▶ _PAGE_:
_ _ _

I. Innovations in Electronic Teaching

During two years of a grant from the U.S. Department of Education, Fund for Improvement of Post Secondary Education, we created a computer workstation teaching tool that combines three-dimensional viewing of works of art with a relational database of images and words. We have dubbed this tool ECIT (rhymes with Becket; "an electronic compendium of ideas and facts in an interrational data bank of images and text." We used ECIT to teach a one-semester university course of lectures serviced entirely by electronic equipment, that is, we used no slides. In the classroom each student sat at his/her own workstation on which he/she learned to manipulate ECIT. Students were asked to find images under discussion and to search for supporting information and facts as the lecture proceeded. The electronic searches were often guided by one of the instructors whose computer monitor was projected on a screen at the front of the room. While the new technique was somewhat intimidating to a few of the students, in less than two weeks it had become transparent and was acting as a stimulant to further visual and intellectual exploration.

Perhaps the most prominent among our innovations is the three-dimensional imaging portion which provides representations of art in architectural settings through which the spectator's line of vision can move freely in "real time." Within these settings mural paintings are seen in full color, in perspective, in their true positions, and in their proper relative scale. This technique permits the study of works of art "in context" as no previous method has done.

The other innovation is the electronic data bank combining images and text that scroll together. On the first level, the data bank makes available from the beginning the full inventory of all the images that illustrate the course. These images and their captions can be studied on most of the 26 clusters of computer workstations on campus using a standard World Wide Web browser such as Netscape. The data bank further offers a searchable gathering of all facts and ideas involved in the course. Rather than a simple database arranged in flat files, the units of information are elaborately linked together to express associations in the physical, historical, social, religious, psychological, and interpretive sense. Because of the flexible and far-reaching search facility of ECIT, students can study the relationships between all the works of art, the people, the ideas, the concepts, and the historical circumstances discussed in the course. ECIT also contains a full bibliography which can be searched and printed out at any time.

_ _ _

▶ _Data items_:

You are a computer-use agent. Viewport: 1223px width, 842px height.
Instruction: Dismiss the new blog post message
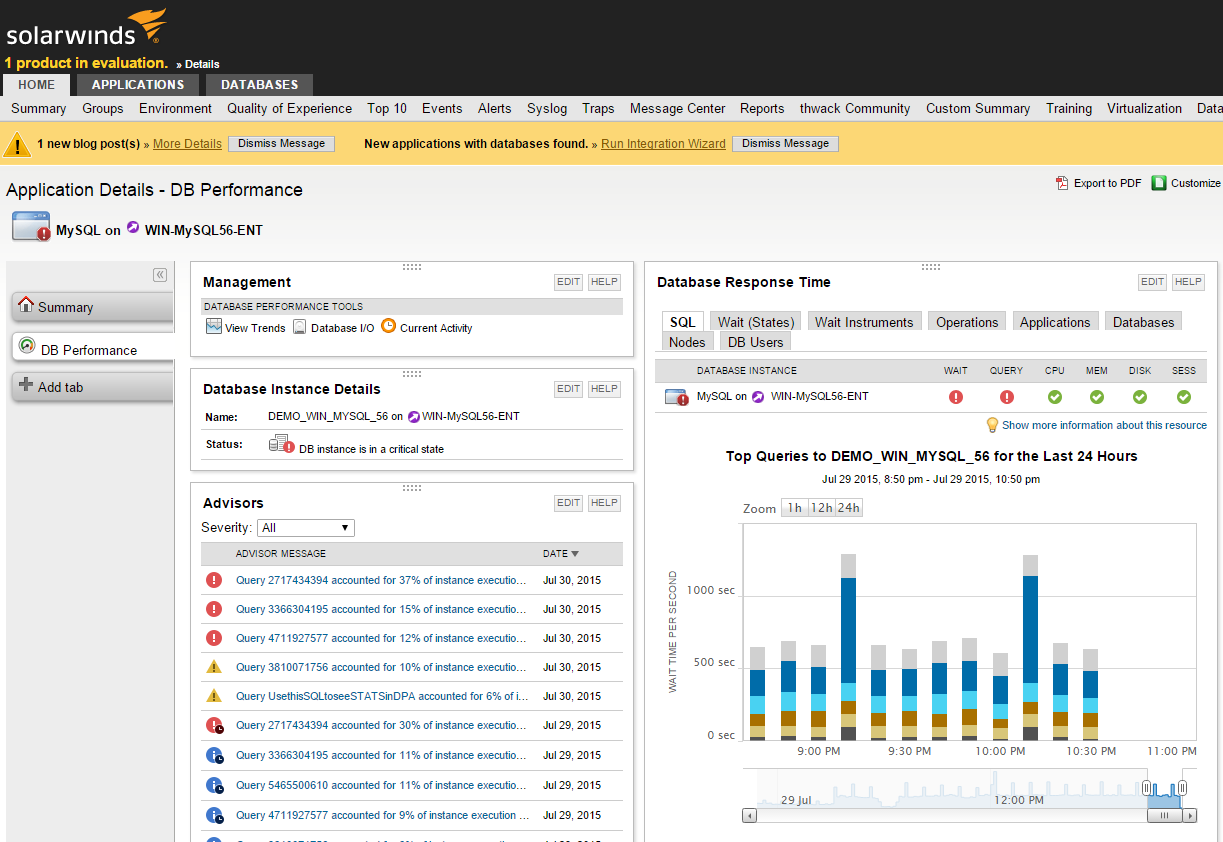tap(281, 144)
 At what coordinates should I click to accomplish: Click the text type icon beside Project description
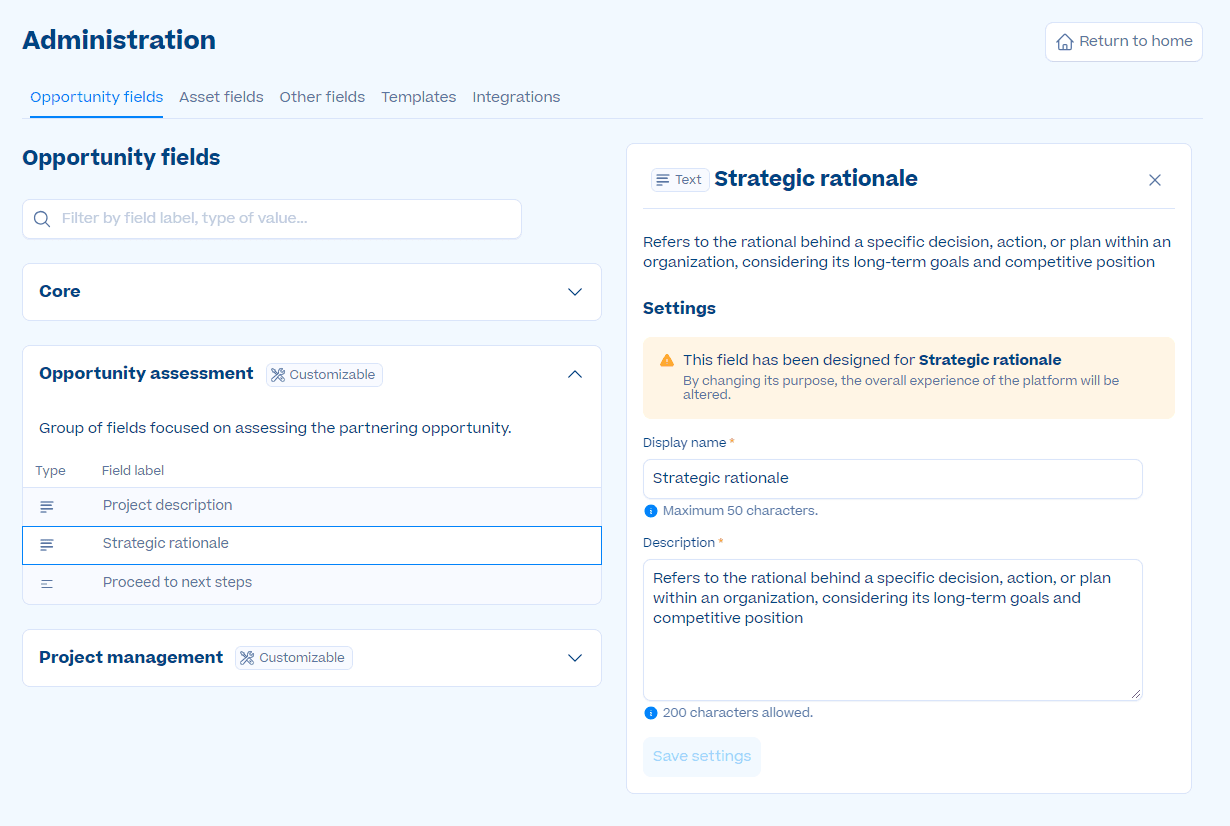[x=47, y=507]
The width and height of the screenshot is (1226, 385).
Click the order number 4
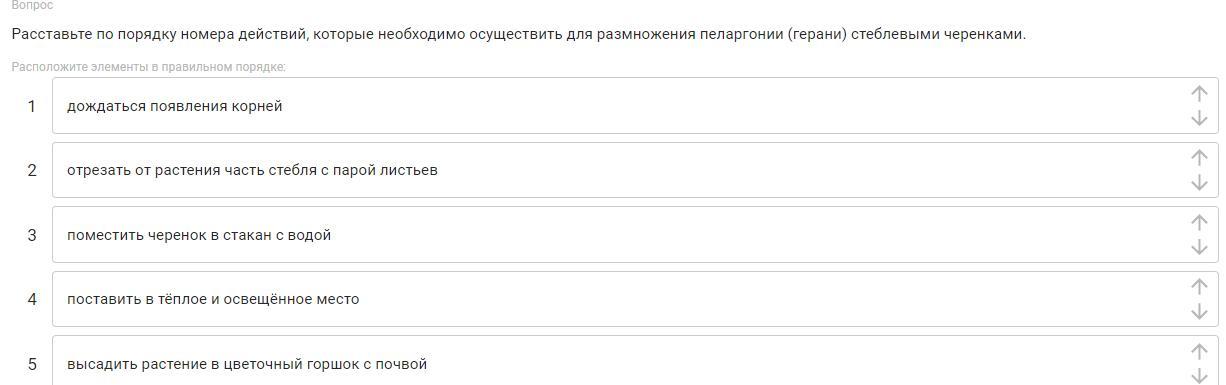pyautogui.click(x=32, y=299)
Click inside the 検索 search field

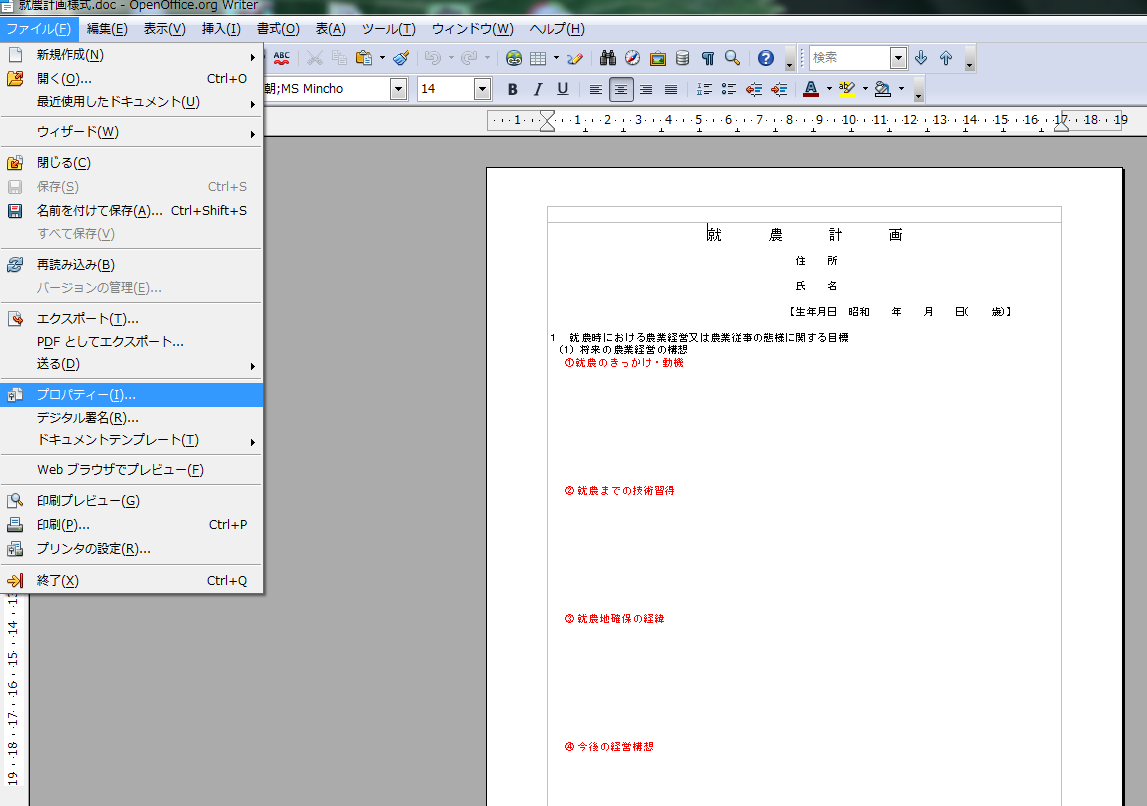849,58
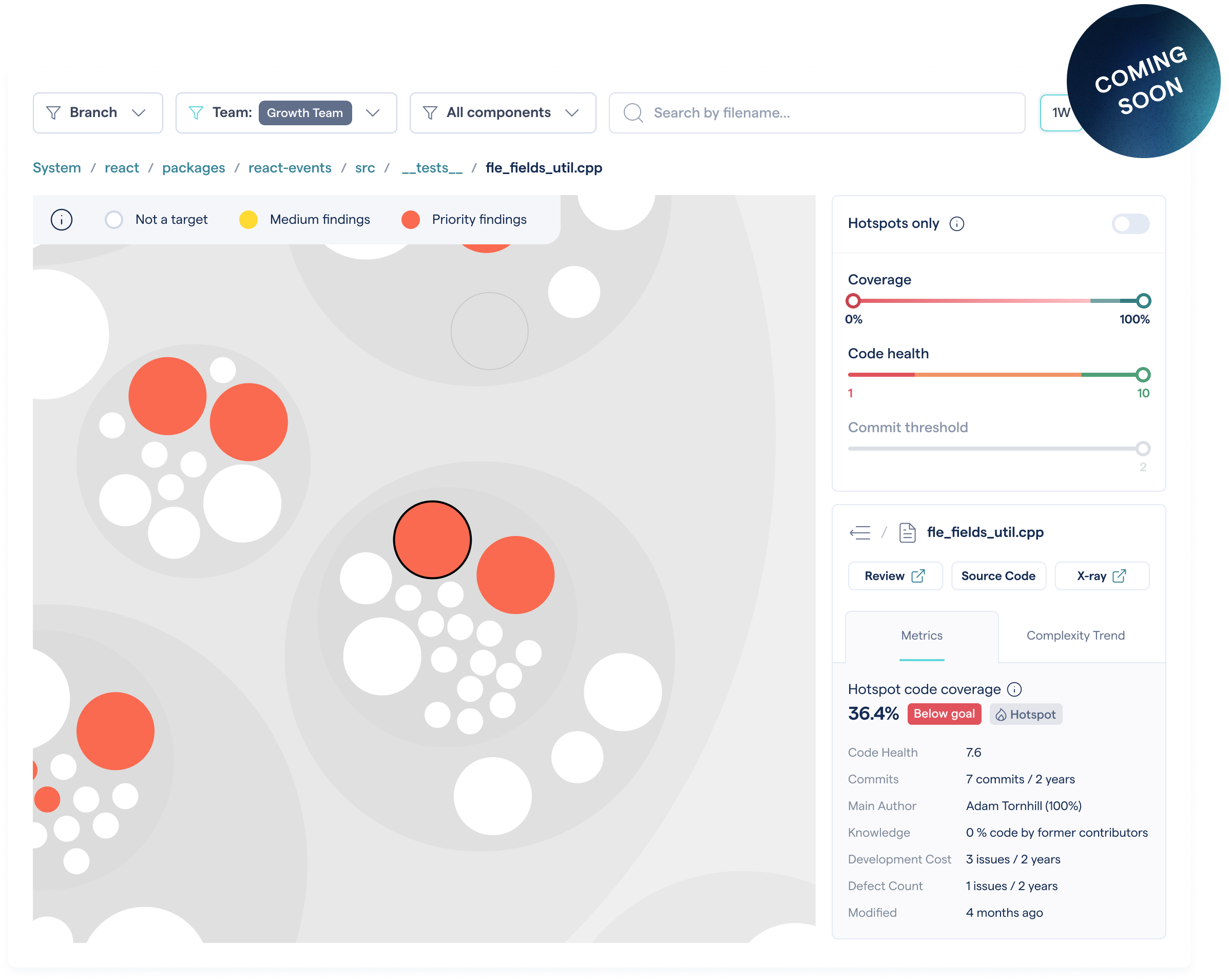
Task: Toggle the Hotspots only switch
Action: point(1130,224)
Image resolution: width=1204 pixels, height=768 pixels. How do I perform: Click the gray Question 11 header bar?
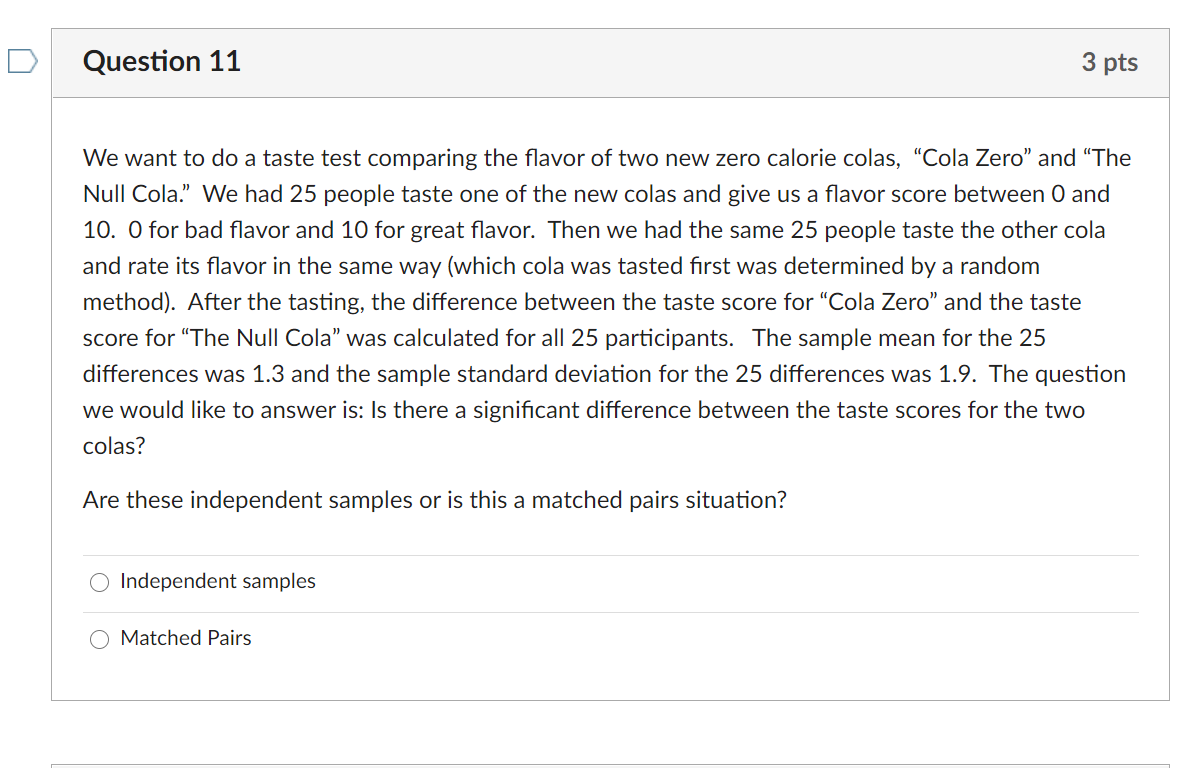(x=610, y=63)
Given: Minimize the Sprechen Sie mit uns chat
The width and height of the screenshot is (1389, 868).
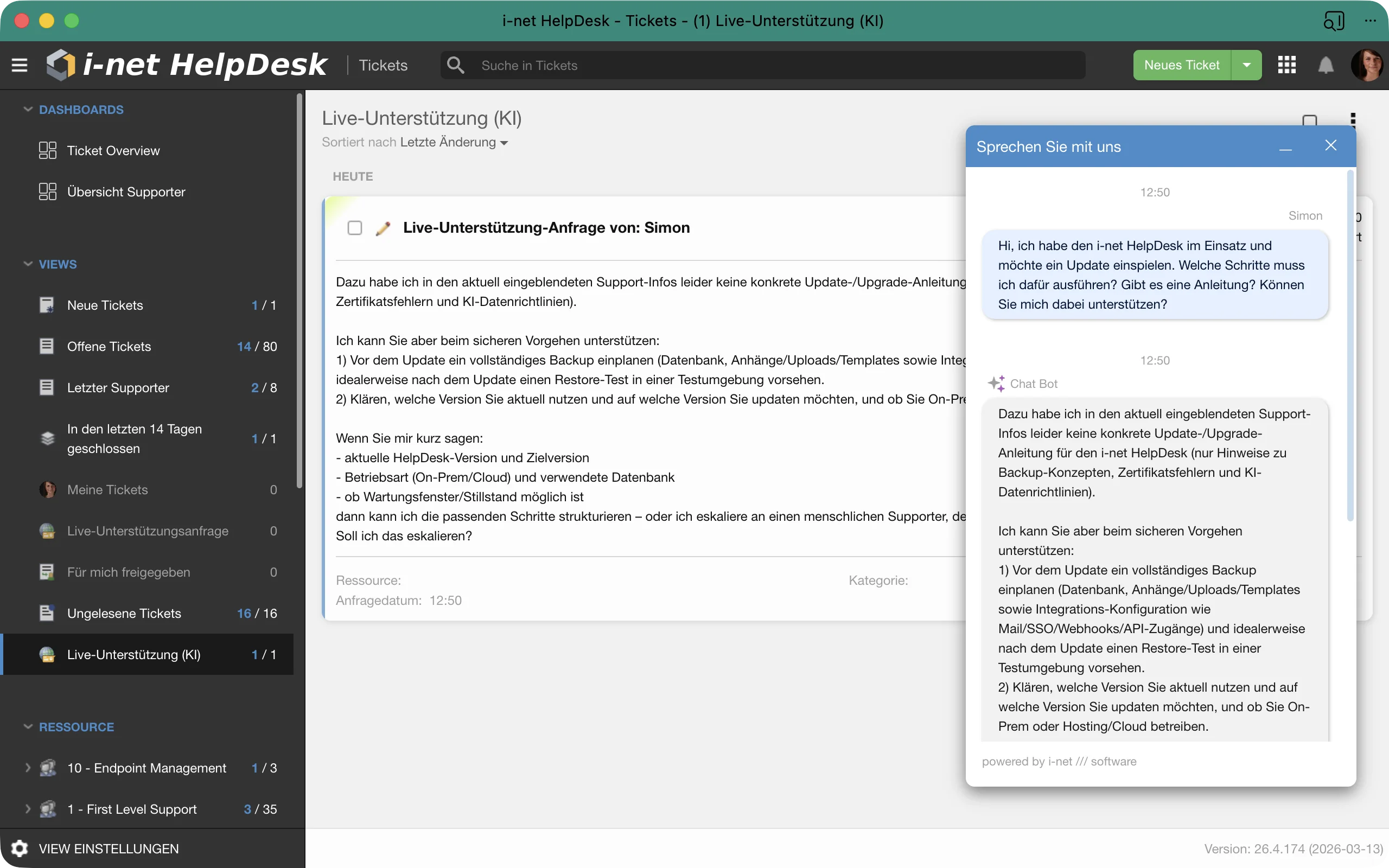Looking at the screenshot, I should (x=1286, y=146).
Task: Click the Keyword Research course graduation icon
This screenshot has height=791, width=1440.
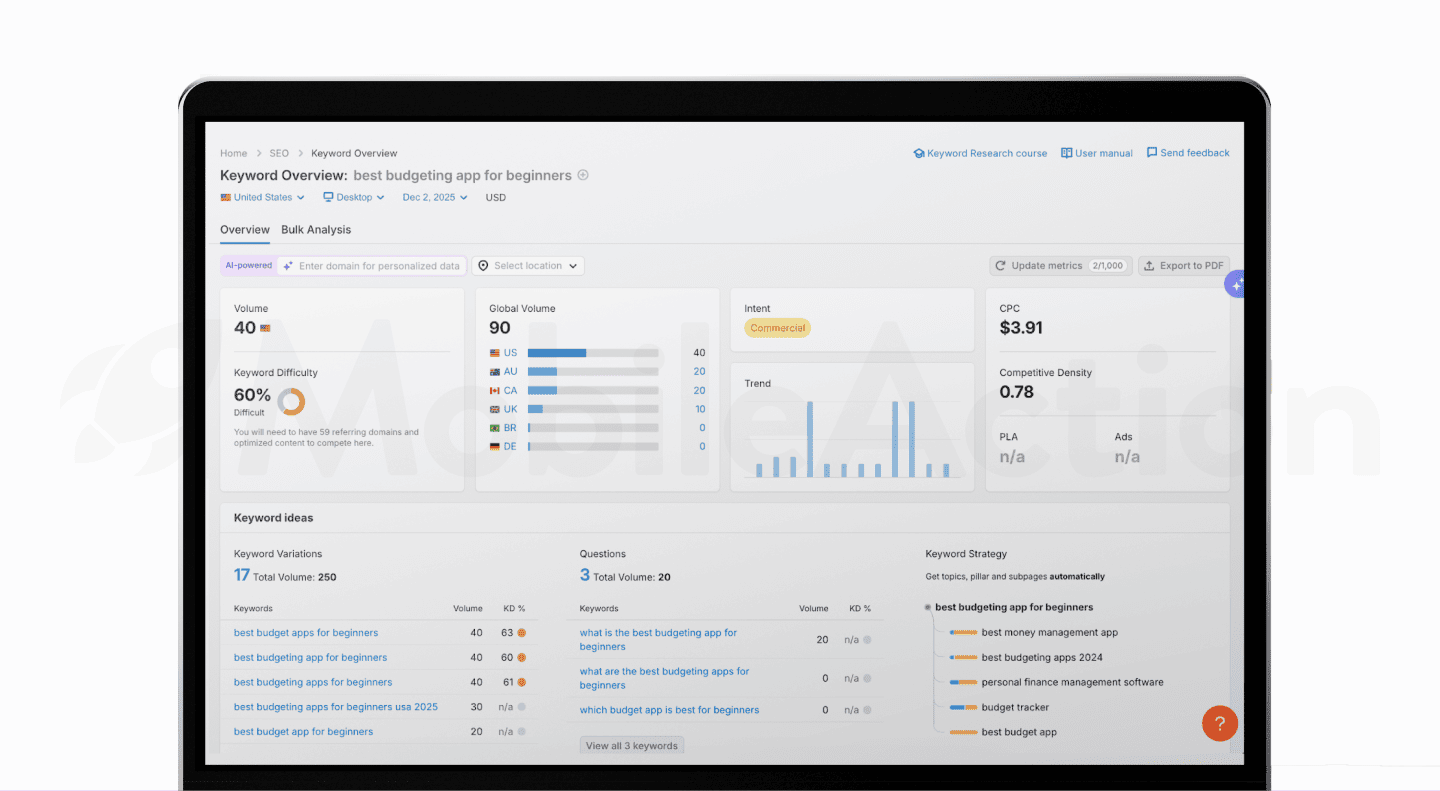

_ _ _

▶ _PROBLEM DESCRIPTION_: Print the section of the electronic teaching text that starts with "Perhaps the most" and goes on through "method has done.", copying it word for word.

▶ _PROBLEM SOLUTION_:
Perhaps the most prominent among our innovations is the three-dimensional imaging portion which provides representations of art in architectural settings through which the spectator's line of vision can move freely in "real time." Within these settings mural paintings are seen in full color, in perspective, in their true positions, and in their proper relative scale. This technique permits the study of works of art "in context" as no previous method has done.